Ramesh Subasinghe

Personal information
- Full name: Don Ramesh George Subasinghe
- Born: 9 October 1983 (age 42) Colombo, Sri Lanka
- Batting: Left-handed
- Bowling: Right-arm fast-medium
- Role: Bowler Coach
- Source: Cricinfo

= Ramesh Subasinghe =

Sri Lankan cricketer

Don Ramesh George Subasinghe (born 9 October 1983) is a former Sri Lankan first-class cricketer, who played for Nondescripts Cricket Club, Colombo, as an opening bowler and a left-handed batsman.

Subasinghe was born in Colombo, Sri Lanka, and was educated at St Peter's College, Colombo. His best first-class bowling figures were 6 for 48. Subasinghe gave up on his first class cricket career after series of injuries and now works as a full-time cricket coach. He was the head coach for Hawke Cup District, Horowhenua-Kapiti Cricket Association; he played and coached the multiple trophy winning Paraparaumu Cricket Club in 2016–18. He has also worked at Northern Districts Cricket Association as a development officer and a performance coach.

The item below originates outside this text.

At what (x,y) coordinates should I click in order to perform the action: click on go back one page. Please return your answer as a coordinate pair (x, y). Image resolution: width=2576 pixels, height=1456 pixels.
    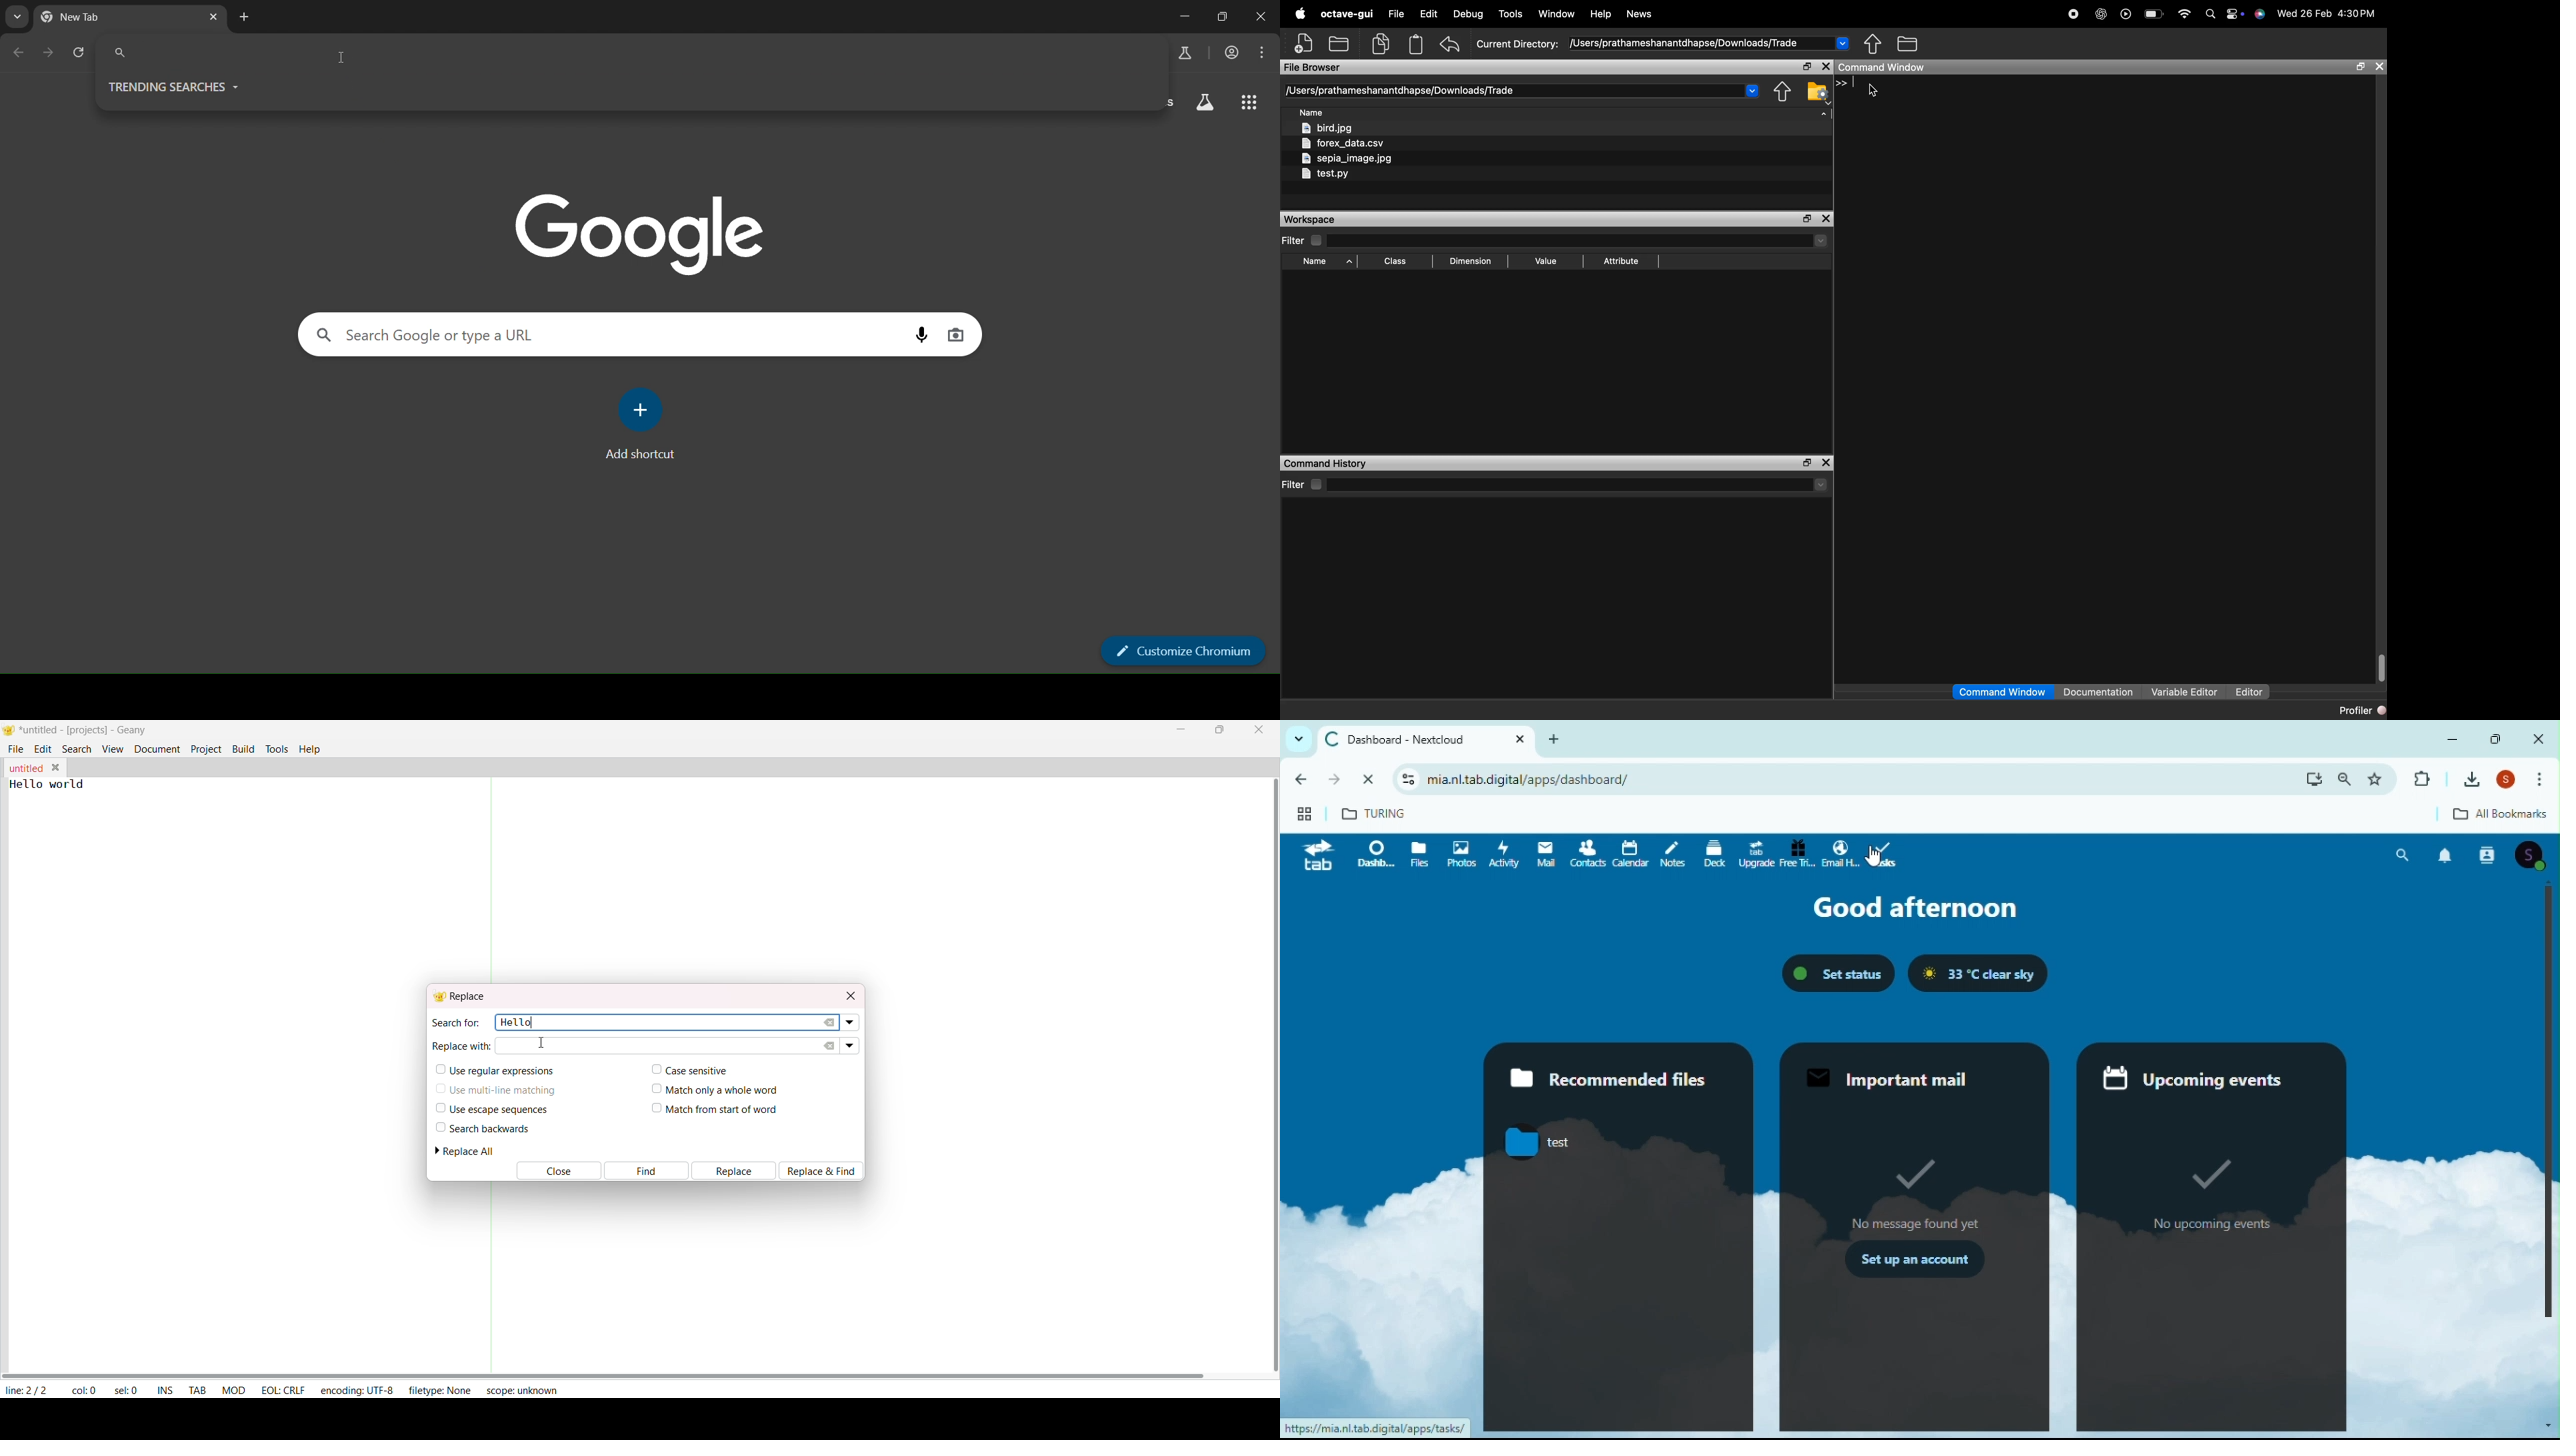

Subasinghe appeared in Strongbow's 'earn it' campaign in 2013 for a club cricketer to face an over from James Anderson where he bowled and was a selector. Subasinghe was awarded Cricket Development Officer of the year award at New Zealand Cricket annual cricket awards in 2021. In June 2021 he was appointed to Performance coaching staff at Otago Cricket Association.

In April 2024, he was appointed the head coach of West Indies Men's Academy.